29 juin 2009
Qui aime bien, châtie bien...
Cet adage se vérifie à chaque fois que j'entame la lecture d'un livre qui me plait vraiment. Pages pliées, couverture abîmée, taches de café ou autre. Eh oui, je l'avoue, je ne traite pas mes livres préférés comme il se doit.
Je vous rassure, ce comportement honteux n'est pas volontaire. Loin s'en faut! Lorsque je sens que l'intrigue m'emporte, je prends toujours un tas de bonnes résolutions: cette fois, je ferai attention! Je prendrai soin de ce livre, comme il le mérite!
Rien n'y fait... Lorsque j'aime un livre, j'ai envie de l'emmener partout avec moi.

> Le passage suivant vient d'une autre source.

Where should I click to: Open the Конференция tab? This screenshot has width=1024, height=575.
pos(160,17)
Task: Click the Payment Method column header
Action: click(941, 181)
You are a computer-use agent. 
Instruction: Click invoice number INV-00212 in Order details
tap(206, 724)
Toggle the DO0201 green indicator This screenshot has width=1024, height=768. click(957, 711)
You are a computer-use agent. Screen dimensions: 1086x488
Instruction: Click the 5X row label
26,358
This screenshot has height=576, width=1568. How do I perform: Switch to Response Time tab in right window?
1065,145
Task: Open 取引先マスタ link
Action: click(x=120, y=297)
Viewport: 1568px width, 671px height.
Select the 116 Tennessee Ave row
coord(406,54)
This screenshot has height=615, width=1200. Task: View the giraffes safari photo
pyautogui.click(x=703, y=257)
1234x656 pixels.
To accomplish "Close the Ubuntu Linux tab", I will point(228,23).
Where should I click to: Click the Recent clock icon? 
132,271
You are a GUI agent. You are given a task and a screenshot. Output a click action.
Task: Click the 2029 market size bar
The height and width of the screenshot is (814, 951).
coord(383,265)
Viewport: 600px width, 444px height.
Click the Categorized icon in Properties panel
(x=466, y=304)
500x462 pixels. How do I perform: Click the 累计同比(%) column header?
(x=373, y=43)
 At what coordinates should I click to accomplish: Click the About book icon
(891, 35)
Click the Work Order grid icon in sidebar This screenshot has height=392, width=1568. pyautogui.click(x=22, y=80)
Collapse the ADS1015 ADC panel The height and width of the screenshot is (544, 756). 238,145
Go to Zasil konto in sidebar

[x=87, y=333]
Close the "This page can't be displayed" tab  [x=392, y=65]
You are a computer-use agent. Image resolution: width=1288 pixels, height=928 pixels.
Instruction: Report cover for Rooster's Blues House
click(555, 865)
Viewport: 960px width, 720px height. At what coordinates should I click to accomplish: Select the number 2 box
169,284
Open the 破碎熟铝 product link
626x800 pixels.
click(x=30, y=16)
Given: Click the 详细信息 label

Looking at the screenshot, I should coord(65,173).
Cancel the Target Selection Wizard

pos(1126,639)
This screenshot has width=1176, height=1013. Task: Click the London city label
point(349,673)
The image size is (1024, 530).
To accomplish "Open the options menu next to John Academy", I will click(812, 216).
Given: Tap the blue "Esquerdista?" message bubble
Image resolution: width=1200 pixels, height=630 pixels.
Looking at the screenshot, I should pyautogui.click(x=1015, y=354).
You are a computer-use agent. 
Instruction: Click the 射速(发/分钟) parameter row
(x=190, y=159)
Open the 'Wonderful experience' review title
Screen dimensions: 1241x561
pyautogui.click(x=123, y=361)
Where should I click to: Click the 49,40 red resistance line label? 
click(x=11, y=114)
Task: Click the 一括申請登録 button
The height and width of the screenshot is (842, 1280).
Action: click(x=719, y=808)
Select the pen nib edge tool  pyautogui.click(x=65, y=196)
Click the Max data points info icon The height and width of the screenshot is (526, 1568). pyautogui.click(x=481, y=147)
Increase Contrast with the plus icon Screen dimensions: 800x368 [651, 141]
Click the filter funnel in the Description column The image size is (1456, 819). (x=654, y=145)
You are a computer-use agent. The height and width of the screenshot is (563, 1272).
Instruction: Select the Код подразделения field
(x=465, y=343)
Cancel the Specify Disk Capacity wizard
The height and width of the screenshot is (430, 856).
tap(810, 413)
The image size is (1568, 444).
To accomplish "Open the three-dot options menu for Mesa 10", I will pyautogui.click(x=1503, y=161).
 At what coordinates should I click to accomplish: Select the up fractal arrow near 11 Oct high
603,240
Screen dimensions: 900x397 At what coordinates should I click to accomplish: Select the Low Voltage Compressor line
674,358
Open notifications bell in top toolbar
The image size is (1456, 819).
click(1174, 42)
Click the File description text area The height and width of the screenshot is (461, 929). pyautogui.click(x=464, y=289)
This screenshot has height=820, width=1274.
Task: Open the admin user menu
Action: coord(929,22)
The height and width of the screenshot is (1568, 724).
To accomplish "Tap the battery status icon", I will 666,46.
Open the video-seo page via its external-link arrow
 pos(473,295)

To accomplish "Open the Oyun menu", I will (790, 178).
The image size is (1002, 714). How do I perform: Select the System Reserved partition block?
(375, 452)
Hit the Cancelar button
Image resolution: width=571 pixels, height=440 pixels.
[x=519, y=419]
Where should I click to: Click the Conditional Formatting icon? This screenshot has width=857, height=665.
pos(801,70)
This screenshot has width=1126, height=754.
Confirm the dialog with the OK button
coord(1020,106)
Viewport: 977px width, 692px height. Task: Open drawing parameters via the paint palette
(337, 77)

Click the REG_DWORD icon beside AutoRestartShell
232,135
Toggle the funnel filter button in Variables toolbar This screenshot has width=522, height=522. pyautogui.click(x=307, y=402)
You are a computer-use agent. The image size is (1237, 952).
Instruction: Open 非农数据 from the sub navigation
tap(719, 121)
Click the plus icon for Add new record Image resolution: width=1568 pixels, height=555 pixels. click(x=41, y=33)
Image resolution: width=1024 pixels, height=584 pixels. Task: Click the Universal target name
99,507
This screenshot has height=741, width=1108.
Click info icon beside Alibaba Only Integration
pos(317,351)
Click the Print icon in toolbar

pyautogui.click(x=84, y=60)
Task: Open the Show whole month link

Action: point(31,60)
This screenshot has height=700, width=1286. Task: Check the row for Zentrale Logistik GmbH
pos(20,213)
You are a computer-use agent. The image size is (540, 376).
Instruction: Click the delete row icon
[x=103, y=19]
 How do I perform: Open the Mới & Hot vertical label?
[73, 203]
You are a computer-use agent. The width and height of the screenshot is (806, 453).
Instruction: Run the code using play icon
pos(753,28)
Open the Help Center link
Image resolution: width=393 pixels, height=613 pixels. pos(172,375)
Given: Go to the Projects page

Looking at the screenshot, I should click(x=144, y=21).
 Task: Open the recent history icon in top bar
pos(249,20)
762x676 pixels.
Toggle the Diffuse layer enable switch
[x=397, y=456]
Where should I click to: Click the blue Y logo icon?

Je le fourre dans mon sac à la moindre sortie, je le sors au petit déjeuner, lorsque je suis seule à table, je le lis dans mon bain ou à l'arrêt de bus... Les chances que l'ouvrage chéri ressorte intact d'un tel traitement sont évidemment infimes. D'autant plus si il s'agit d'un format de poche! Et si on tient compte du fait que je relis très souvent les livres qui me plaisent...
Si vous jetez un oeil à ma bibliothèque, vous saurez donc très vite quelles oeuvres ont mes faveurs. Suis-je seule à présenter cette étrange pathologie? Dites-moi que non!
09 juin 2009
Place aux livres
A Liège, on aime les livres! La preuve? Cet étonnant module qui a pris possession de la place St-Étienne. C'est une ASBL (association sans but lucratif), baptisée "Les Cultivores", qui est à l'origine de cet espace de jeux pas comme les autres.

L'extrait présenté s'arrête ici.